Pathophysiological role of intrarenal Angiotensin II (AngII) in Dahl salt‐sensitive (SS) hypertensive rats

Abstract

Experiments investigated the role of intrarenal AngII in normotensive and salt‐sensitive hypertensive rats. Increasing dietary NaCl from 0.4% to 4.0% in normal Sprague Dawley rats (n=4–7/group) significantly suppressed plasma renin concentration (5.3±1.3 to 2.9±0.7 ng AngI/ml/hr), plasma AngII (11.7±2.2 to 6.2±0.8 pg/ml), and renal tissue AngII (84±12 to 37±6 pg/gram tissue). The ratio of kidney to plasma AngII was unaltered from the 0.4% NaCl value of 7.2±1.0 when sodium intake was increased. In contrast, increasing dietary NaCl from 0.4 to 4.0% in Dahl SS significantly decreased kidney renin concentration (from 1343±247 to 527±142 ng AngI/μg protein/hr) but the ratio of kidney to plasma AngII significantly increased from 5.9±1.1 to 10.8±2.9. Experiments were then performed to evaluate the functional role of the elevated intrarenal AngII in Dahl SS rats fed high salt.
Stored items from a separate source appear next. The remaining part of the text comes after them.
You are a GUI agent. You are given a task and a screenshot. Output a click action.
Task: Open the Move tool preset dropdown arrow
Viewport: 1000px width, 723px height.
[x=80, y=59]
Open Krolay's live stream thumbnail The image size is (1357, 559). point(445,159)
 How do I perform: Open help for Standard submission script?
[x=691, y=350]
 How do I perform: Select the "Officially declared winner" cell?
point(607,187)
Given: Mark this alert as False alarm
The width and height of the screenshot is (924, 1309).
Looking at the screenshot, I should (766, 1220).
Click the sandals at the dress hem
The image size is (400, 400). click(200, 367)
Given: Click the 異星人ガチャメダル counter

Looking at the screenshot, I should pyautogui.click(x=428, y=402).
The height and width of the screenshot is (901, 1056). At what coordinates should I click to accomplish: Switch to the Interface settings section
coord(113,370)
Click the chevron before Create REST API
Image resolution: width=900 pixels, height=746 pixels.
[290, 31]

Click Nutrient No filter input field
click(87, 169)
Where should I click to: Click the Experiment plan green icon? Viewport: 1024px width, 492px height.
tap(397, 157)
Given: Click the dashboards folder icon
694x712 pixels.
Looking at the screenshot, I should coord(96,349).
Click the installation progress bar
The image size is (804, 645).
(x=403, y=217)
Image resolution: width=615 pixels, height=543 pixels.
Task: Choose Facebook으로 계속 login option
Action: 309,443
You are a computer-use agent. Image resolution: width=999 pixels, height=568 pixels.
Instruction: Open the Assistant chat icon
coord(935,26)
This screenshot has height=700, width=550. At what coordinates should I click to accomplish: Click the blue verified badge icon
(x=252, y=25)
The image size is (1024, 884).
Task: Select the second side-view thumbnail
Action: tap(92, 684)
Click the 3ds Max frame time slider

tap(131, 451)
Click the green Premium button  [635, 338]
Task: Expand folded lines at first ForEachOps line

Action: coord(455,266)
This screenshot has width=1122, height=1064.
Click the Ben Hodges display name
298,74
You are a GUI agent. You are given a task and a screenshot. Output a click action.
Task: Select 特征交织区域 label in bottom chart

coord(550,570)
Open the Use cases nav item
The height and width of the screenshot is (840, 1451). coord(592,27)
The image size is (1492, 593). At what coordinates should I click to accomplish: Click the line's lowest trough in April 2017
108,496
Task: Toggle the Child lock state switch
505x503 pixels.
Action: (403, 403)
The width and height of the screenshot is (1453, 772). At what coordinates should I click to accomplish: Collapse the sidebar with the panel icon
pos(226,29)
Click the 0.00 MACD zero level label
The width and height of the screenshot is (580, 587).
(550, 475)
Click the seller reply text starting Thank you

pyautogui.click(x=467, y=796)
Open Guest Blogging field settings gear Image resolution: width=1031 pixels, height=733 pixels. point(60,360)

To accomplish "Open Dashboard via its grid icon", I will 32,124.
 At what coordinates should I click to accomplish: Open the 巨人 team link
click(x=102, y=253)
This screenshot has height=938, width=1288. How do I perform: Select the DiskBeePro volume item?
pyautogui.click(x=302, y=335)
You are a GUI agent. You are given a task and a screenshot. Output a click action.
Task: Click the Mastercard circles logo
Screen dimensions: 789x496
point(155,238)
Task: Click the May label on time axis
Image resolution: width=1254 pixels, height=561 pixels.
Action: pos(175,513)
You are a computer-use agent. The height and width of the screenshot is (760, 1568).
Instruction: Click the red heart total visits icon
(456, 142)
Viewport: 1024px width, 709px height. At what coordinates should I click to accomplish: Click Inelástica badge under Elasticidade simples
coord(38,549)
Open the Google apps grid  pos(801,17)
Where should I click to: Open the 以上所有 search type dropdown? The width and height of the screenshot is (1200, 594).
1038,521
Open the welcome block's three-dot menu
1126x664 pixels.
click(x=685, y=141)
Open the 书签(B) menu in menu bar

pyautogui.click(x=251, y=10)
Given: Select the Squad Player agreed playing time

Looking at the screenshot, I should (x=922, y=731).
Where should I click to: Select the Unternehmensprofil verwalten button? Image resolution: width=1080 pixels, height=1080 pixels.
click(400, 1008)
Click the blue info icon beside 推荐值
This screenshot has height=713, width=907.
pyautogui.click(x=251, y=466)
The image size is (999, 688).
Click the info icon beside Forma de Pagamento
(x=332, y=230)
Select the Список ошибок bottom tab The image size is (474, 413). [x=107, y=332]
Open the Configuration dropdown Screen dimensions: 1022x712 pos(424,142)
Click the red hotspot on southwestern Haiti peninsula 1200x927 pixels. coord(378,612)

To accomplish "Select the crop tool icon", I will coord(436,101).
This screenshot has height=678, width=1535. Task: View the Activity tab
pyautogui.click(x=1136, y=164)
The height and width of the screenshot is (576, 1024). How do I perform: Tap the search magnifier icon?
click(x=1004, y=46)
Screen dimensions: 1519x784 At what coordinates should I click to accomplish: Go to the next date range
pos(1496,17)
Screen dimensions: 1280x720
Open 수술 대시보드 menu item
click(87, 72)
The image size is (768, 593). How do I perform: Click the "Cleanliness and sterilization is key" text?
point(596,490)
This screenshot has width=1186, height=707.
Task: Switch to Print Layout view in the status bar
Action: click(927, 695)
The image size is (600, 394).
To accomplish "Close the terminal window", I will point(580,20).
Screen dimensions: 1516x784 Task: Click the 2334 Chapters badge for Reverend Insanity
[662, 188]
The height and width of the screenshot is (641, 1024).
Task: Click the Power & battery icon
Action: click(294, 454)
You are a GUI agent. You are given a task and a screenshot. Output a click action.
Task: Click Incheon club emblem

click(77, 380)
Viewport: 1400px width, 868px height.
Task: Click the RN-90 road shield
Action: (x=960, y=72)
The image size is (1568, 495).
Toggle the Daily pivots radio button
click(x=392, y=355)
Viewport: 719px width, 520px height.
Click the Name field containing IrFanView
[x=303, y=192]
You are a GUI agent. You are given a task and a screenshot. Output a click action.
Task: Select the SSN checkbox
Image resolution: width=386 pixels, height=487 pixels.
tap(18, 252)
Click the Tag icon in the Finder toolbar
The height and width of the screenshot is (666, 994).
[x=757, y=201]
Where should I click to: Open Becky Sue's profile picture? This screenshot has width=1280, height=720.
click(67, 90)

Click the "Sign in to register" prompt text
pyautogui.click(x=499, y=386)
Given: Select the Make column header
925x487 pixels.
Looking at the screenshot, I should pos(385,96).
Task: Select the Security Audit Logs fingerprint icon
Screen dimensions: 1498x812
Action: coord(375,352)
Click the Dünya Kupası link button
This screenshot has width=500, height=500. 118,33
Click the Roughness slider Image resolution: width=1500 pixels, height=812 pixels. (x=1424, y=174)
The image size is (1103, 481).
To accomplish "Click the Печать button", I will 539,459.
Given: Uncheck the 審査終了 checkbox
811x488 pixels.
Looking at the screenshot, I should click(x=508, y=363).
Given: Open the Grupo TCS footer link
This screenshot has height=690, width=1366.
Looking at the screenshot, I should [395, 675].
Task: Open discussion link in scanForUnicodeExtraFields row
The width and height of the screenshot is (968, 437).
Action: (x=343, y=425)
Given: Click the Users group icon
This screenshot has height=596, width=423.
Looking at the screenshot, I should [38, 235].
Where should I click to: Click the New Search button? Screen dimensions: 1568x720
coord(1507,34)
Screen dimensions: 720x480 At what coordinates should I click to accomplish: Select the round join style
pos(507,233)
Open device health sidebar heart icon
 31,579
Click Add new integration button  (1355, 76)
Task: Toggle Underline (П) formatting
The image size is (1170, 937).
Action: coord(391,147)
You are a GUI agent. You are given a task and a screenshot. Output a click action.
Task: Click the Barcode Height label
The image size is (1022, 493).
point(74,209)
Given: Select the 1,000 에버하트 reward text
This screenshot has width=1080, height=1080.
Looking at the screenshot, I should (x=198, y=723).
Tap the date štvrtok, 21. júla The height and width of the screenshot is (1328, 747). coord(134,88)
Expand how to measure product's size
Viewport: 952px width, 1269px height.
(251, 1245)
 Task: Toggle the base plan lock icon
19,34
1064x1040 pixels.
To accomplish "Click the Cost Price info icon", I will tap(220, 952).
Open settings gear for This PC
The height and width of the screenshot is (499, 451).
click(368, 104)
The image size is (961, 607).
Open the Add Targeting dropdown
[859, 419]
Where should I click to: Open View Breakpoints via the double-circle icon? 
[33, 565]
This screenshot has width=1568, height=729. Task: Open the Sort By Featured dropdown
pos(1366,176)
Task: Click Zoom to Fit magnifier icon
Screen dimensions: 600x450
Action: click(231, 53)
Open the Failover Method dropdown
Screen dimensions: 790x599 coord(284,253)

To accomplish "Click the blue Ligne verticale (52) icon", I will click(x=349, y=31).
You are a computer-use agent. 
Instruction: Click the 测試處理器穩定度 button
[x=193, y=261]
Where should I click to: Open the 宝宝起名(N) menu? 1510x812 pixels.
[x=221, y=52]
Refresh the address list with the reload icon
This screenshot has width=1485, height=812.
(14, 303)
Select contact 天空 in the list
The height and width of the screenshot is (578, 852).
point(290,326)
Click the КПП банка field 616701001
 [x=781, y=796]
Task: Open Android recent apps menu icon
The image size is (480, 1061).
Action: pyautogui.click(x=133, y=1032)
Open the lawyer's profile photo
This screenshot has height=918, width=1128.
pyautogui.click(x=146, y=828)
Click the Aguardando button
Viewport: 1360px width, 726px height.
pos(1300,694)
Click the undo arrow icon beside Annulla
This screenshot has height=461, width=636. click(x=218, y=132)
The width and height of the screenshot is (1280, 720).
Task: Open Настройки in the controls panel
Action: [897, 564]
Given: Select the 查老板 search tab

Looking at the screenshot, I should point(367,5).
Compared to vehicle‐treated SS rats fed 4.0% NaCl, administration of the AT1 receptor antagonist losartan (30 mg/kg/day, oral) to Dahl SS rats led to a significant attenuation of salt‐sensitive hypertension from 163±6 to 137±1 mmHg and albuminuria from 62±12 to 30±5 mg/day. Administration of captopril (15 mg/kg/day, oral) had similar effects on hypertension and albuminuria in Dahl SS fed high salt. These studies indicate that inappropriately elevated intrarenal AngII may participate in the development of Dahl SS hypertension.